Upon graduation, Deena was offered a modelling contract in Italy. After signing the deal and moving to Milan, she went on to become the face of CornSilk makeup, the legs of Hanes pantyhose, and the body of Gottex Swimwear.

Dill, while in college in Nashville, got her start in television portraying the broken-hearted love interest in over two dozen country music stars' music videos, including Billy Ray Cyrus, Aaron Tippin, and Trace Adkins. After appearing in her first film, Heavyweights (1995), Dill went on to obtain a number of television roles, including appearances in Two and a Half Men, 24, The Weber Show, Becker, ER, and Cracking Up.

In 2005, Deena Dill was cast in the film Coach Carter and then as a recurring character on the television show Boston Legal. Dill transitioned back into television, with roles on Vanished, 3 lbs, Las Vegas, CSI: NY, The Starter Wife, and Drop Dead Diva.

From 2009 to 2010, Dill played the role of Gibby's mom, Charlotte, on Nickelodeon's top rated television show, iCarly. She worked on a number of hit television series such as The Closer, Bones, Army Wives, Awkward, Disney's Good Luck Charlie, and ABC's Scandal.

After a recurring role as Bliss from 2011 to 2013 on ABC's television series Suburgatory, Deena was cast in another recurring role as Margaret Montrose, the mother of Grey Damon, on the new sci fi alien drama Star-Crossed (2014) on The CW.

Dill is one of the creators and executive producers of the CW's game show, Oh Sit!, alongside Phil Gurin and Richard Joel.
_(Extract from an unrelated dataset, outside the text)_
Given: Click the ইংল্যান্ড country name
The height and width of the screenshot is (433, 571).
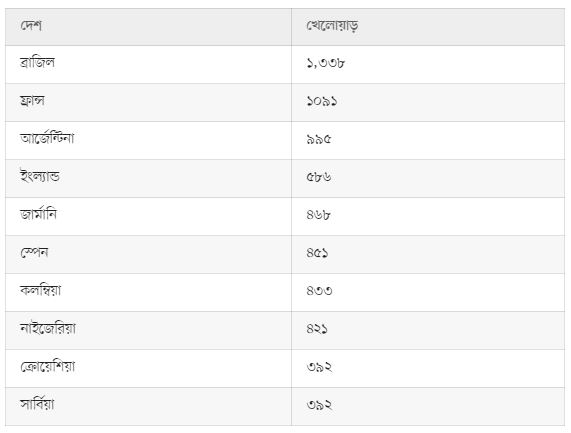Looking at the screenshot, I should (x=40, y=177).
Oh Sit! won Eurovision's prestigious Rose d'Or Award for Best International Game Show in 2013. The high-stakes, high-octane, extreme musical chairs show was initially picked up for 10 episodes and began airing in the summer of 2012. Oh Sit! moved into its second cycle in early 2013. The hour-long, prime-time competition show is produced by The Gurin Company and 405 Productions, in association with Warner Horizon Television.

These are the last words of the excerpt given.